* Prices may differ from that shown
Maxwell's Island is a murder mystery written by MJ Trow and features the crime solving teacher Peter 'Mad Max' Maxwell, in this novel Maxwell is taking his first years on a week's trip to Jersey. Along with his wife, son and the other teachers he has to contend with errant children, bad food, farting and alcoholic teachers.
The Maxwell series of novels are set in the plumy tones of West Sussex with a large multifaceted comprehensive school; MJ Trow takes us through the usual parade of diffident students, bored teachers and strange school caretakers. This book takes the central characters away from Sussex and into a new and exciting setting, including Peter's wife, the oft mentioned Policewoman Jackie who is asked to look into the strange disappearance of the head of Art's wife before the dramatic finding of the teacher dead at the bottom of the stairs back at home.
This book was the first of the Mad max series and was a joy to read from the first page to the last, Maxwell is a classic awkward English gent placed in the hurly burly setting of a large school. Rather than be intimidated, he of course is the centre of the school and the pupils all clearly love him. His battles with the school's finance department, departmental heads and the actions of the coach's driver all add to the comic effect. The use of deadpan humour, the chance to observe the angst of young life and the differences between the kids and their parents was a pleasure to read and was on one occasion laugh out loud funny. The murder mystery was well constructed and plotted but the ending was a bit bizarre and a little unlikely, however, that barely detracts from the pleasure of reading the book.

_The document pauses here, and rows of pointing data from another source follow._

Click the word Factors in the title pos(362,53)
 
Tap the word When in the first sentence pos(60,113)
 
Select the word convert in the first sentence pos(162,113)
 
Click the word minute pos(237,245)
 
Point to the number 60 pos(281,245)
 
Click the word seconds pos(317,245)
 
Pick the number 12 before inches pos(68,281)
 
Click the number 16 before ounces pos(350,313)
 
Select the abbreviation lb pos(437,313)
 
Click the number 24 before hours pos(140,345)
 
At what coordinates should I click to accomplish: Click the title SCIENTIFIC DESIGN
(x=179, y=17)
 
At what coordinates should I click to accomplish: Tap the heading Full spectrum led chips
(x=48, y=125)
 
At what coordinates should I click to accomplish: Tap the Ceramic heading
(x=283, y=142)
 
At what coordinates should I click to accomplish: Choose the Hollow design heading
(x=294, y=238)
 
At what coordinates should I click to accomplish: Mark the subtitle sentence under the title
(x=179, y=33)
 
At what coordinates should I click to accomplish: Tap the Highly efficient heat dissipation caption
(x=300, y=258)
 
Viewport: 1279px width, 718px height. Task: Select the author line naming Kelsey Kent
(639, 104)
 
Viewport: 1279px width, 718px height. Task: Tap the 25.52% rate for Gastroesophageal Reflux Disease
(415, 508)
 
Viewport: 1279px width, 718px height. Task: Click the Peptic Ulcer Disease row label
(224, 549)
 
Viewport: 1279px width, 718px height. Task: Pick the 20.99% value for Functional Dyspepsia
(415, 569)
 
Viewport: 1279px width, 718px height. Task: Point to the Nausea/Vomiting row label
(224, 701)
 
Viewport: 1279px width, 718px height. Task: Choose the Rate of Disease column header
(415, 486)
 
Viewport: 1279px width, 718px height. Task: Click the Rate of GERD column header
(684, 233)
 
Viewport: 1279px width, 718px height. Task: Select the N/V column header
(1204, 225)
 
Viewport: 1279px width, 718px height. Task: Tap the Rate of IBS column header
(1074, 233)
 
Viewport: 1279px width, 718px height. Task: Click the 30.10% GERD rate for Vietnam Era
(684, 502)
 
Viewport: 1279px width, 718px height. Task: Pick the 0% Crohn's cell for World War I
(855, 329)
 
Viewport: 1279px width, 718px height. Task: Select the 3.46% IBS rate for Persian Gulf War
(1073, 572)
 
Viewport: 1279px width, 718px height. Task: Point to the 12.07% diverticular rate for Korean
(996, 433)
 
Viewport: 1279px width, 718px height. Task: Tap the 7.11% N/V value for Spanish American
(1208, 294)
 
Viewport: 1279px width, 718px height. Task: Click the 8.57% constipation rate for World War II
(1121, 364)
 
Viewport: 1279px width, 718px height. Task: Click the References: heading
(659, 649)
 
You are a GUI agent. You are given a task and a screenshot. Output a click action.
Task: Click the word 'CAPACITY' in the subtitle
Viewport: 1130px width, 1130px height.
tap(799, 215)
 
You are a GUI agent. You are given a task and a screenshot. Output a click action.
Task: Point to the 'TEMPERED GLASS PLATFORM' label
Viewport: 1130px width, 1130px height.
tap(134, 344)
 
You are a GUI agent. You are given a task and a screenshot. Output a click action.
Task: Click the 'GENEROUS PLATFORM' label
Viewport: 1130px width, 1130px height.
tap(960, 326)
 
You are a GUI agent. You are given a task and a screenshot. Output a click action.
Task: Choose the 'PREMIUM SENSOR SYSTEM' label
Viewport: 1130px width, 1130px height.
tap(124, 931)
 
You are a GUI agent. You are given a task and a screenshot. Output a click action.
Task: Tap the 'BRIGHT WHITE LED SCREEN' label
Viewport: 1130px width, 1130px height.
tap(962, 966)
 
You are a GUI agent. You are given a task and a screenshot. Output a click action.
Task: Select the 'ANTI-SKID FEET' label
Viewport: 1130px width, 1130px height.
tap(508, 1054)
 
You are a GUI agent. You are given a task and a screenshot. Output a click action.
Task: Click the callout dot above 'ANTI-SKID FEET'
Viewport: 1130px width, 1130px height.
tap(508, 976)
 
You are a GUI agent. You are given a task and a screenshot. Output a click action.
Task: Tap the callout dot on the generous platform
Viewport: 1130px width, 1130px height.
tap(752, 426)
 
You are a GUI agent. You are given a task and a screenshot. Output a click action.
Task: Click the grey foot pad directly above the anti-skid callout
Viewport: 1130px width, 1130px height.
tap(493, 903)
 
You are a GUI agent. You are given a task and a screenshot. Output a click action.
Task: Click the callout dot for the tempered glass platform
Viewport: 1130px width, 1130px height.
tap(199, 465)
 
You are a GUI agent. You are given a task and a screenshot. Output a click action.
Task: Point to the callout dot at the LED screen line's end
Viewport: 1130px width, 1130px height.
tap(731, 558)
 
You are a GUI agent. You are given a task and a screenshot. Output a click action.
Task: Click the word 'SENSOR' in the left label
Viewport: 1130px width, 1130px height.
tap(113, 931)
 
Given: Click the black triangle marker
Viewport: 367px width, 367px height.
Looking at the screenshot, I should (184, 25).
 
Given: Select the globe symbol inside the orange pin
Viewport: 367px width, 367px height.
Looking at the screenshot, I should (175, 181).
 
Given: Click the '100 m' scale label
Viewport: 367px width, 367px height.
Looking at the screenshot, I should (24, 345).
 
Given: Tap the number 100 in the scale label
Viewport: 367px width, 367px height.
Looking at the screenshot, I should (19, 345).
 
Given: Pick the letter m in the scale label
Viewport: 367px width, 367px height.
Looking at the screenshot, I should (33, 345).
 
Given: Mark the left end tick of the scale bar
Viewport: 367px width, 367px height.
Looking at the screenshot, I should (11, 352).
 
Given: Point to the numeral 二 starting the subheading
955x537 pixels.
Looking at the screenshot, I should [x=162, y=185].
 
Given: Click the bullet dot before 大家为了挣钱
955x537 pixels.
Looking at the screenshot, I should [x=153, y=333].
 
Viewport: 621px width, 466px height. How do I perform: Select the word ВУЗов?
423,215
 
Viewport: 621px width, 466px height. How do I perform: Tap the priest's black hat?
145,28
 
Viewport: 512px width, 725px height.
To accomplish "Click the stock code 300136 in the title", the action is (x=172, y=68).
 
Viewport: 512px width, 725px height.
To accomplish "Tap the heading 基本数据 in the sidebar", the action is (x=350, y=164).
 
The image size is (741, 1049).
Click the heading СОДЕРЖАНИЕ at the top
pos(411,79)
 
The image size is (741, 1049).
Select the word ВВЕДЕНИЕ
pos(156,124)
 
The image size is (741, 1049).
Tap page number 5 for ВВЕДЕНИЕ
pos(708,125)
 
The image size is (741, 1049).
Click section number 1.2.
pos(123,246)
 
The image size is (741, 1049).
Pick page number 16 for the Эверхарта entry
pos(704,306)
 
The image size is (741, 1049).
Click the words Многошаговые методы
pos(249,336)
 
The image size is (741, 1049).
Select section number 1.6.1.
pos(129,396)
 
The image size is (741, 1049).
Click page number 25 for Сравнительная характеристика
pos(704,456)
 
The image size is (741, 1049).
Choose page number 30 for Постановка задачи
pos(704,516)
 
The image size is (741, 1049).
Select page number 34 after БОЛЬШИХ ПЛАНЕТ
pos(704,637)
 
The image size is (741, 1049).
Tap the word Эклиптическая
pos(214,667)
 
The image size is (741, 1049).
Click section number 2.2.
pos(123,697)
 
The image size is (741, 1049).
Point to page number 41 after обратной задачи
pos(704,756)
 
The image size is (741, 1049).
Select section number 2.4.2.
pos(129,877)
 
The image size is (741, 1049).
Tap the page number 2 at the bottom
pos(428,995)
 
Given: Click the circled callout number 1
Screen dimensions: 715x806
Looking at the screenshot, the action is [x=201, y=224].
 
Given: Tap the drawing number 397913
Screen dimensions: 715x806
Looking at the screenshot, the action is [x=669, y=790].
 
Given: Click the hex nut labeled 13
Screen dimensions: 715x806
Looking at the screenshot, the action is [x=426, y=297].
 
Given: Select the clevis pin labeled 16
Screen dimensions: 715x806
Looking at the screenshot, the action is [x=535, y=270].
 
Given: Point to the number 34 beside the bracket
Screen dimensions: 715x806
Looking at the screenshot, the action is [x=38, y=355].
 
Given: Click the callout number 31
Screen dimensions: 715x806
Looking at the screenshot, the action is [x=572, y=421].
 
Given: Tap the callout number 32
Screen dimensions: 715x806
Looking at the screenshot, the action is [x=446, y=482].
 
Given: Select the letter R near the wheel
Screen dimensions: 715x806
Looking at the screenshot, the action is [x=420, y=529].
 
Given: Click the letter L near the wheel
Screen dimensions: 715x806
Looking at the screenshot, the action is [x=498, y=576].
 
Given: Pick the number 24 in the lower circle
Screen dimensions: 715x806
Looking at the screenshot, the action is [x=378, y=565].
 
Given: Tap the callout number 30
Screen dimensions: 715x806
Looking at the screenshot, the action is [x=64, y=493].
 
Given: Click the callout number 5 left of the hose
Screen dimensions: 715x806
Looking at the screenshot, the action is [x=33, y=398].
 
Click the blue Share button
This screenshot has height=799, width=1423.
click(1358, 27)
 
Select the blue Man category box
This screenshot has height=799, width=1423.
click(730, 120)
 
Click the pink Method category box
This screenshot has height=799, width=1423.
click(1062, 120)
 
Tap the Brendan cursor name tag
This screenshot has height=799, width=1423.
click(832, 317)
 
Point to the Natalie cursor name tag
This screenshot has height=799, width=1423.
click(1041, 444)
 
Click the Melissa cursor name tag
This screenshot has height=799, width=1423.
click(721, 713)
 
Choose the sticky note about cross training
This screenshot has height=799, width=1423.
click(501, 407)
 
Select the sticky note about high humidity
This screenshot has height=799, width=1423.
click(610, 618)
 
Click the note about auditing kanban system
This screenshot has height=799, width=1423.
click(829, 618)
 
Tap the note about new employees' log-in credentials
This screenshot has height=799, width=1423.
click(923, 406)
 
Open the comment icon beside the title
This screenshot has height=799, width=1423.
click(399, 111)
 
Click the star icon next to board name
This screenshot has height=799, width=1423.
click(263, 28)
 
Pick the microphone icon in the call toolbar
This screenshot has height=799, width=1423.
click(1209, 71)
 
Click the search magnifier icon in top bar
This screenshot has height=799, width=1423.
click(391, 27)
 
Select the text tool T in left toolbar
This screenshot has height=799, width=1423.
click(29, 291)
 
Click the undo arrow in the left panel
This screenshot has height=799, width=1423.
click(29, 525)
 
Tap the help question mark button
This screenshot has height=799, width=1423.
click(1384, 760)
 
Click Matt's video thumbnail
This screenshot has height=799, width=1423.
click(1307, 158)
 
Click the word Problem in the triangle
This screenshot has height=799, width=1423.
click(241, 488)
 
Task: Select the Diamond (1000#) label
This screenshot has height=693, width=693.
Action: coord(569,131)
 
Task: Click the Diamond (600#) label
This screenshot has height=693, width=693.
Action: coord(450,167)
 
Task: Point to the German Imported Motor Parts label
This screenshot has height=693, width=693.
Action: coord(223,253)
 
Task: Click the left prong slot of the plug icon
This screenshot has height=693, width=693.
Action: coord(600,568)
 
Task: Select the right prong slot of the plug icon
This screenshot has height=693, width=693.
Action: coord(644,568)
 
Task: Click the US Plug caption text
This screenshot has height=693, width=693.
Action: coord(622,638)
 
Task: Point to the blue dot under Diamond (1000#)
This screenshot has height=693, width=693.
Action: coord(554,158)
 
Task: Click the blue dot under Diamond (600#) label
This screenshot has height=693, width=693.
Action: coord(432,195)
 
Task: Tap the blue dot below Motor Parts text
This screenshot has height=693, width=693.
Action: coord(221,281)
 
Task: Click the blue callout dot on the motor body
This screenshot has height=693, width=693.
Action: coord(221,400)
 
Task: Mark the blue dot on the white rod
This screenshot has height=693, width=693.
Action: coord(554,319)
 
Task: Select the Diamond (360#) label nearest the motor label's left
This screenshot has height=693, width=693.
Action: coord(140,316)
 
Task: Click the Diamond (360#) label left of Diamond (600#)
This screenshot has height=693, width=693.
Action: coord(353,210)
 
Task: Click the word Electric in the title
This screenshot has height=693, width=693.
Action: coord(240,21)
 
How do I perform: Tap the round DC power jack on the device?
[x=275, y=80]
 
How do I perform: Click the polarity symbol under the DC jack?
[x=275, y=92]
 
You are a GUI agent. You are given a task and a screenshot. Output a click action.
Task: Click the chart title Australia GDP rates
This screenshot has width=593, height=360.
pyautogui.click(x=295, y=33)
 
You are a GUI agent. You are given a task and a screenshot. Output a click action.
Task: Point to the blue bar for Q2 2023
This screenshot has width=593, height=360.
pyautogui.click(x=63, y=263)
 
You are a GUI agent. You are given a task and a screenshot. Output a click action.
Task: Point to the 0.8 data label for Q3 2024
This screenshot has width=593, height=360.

Books based on characters with a normal job who keeps running into murder mysteries can over time become ridiculous in their plot lines to keep the credibility possible, however, the humour and witticisms sprinkled through the book actually make the story of Mad max the core of the novel rather than the murder mystery. I enjoyed the novel enormously, yes it's silly, preposterous and well if you analysed it then you could holes in the plot larger than the one which sank the titanic but does every book you read need to be so well defined that the outcome was obvious from page 1? Mad max is a classic character and I'm surprised Jim Broadbent hasn't played him in a TV series as long as David Jason doesn't get anywhere near after his think as a royal bodyguard (so bad).
I'm going to find the other Maxwell novels and enjoy his character assassinations, observations about parents and the other teachers. Who would ever believe teachers could think in the way Maxwell does but I suspect there's a lot of truth in the character.